Health in my language: Evaluating health-domain adapted machine translation for Cochrane plain language summaries

2017 Cape Town [Global Evidence Summit]

Ried J¹, Hassan H¹, de Haan S¹, Wood J¹, For the HimL consortium N²

¹Cochrane

²University of Edinburgh, Charles University Prague, Ludwig Maximilian University of Munich, NHS 24, Cochrane, and Lingea

Background: Health in my Language (HimL) is an EU-funded, three-year project. It aims to address the need for reliable and affordable translation of public health content into different languages via fully automatic machine-translation (MT) systems, initially focusing on translation from English into Czech, German, Polish, and Romanian. Recent advances in MT are used, including in domain adaptation, translation into morphologically rich languages, terminology management, and semantically enhanced MT. Cycles of incorporating improvements into the MT systems are being iterated annually, with careful evaluation and user acceptance testing. Health information produced by Cochrane and NHS24 serves as the test case, and will be translated in each cycle and also published on their websites.

Objectives: To evaluate the quality and to test the usability of the obtained machine translations; and to measure the effect on post-editing and web access.

Methods: Different automatic evaluation metrics are applied to assess quality. The planned human evaluation tasks are:
- annotation of semantic components to assess accuracy;
- ranking of MTs generated using different MT systems against each other;
- online survey to assess user acceptance;
- post-editing of MTs to measure speed compared to post-editing of baseline MTs and fully manual translation;
- text gap-filling to assess comprehension.

Web usage statistics will be collected to assess the effect on website access of the published MTs.

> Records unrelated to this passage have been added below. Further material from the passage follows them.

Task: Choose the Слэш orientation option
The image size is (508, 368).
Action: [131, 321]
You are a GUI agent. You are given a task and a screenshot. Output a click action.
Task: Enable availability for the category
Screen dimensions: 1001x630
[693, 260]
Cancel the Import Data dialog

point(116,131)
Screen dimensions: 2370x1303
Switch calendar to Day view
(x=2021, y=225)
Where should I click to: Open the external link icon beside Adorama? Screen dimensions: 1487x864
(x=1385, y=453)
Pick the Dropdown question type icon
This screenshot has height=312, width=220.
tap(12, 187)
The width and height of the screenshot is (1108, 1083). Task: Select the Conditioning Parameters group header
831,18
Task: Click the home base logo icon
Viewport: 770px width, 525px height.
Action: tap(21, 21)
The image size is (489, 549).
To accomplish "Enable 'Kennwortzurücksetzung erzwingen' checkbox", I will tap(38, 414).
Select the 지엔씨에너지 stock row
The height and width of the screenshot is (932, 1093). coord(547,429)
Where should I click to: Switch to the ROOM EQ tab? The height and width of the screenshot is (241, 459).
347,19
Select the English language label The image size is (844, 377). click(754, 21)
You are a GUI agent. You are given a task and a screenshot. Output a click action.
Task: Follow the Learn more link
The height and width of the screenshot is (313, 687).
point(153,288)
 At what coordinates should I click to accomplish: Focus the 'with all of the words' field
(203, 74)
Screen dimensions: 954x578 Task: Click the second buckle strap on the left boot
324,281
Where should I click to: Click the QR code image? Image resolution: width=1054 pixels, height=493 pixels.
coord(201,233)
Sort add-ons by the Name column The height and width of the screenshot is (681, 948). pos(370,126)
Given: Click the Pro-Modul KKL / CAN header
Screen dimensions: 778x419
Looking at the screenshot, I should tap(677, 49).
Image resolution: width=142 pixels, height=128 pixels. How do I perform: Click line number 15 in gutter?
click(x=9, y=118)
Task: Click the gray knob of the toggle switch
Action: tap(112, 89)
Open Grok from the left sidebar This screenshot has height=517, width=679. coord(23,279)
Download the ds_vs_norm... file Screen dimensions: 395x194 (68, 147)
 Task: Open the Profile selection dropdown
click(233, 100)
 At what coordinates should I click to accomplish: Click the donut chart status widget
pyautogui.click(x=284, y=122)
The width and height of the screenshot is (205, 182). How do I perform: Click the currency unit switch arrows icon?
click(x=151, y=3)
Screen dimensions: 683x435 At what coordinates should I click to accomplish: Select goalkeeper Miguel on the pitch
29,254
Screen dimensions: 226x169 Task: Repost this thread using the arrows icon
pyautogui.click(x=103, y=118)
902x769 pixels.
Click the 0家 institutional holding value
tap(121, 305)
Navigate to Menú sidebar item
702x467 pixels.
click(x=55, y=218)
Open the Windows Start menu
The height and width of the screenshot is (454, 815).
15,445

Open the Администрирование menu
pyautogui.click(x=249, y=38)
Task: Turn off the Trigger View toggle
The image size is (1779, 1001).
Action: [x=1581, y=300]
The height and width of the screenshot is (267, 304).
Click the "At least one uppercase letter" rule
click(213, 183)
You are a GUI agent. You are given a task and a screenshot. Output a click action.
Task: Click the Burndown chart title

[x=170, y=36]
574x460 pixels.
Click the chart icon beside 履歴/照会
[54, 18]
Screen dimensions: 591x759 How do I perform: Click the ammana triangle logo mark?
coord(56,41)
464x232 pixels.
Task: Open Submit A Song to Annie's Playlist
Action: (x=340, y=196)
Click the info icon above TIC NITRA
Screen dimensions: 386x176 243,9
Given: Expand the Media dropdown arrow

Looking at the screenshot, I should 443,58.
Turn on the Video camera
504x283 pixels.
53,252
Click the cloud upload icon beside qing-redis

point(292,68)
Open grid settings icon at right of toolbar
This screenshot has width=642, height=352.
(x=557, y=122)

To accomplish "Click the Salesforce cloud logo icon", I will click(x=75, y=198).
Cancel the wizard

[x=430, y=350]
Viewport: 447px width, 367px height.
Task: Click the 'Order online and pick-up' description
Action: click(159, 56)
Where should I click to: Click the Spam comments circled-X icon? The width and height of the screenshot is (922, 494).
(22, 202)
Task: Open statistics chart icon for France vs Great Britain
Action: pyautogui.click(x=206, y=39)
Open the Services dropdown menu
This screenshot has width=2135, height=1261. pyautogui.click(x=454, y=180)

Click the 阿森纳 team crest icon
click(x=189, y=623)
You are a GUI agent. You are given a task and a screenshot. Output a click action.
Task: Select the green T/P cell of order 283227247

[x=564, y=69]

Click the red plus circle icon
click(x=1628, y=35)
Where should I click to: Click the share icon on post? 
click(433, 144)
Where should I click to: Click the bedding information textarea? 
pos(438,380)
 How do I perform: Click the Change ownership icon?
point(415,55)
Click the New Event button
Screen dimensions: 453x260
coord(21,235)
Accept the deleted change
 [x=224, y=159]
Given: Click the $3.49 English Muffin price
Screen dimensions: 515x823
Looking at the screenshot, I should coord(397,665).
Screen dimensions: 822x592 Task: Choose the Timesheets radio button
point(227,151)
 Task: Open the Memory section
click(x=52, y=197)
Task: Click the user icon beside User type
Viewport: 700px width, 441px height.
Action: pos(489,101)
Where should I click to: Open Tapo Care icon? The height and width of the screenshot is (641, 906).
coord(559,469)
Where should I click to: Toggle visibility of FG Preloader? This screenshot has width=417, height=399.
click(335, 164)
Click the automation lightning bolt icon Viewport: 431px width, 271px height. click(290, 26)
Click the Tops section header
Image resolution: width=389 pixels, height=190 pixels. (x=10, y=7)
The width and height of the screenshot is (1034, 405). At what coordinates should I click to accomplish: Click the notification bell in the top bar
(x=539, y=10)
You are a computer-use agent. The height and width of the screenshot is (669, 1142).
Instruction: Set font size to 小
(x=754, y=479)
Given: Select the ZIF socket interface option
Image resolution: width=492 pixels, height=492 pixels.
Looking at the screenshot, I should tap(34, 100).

Results and conclusions: The second version of the MT system was deployed in September 2016, and human semantic annotation and ranking have been conducted, user testing is in progress. Results from ranking and annotation varied between different MT systems and different text types (i.e. Cochrane and NHS24 texts). The evaluation provided further guidance for the final iteration of system development. The third and final system will be deployed in September 2017. The 2016 evaluation results will be presented at the Summit, as well as an outlook on the 2017 evaluation plan.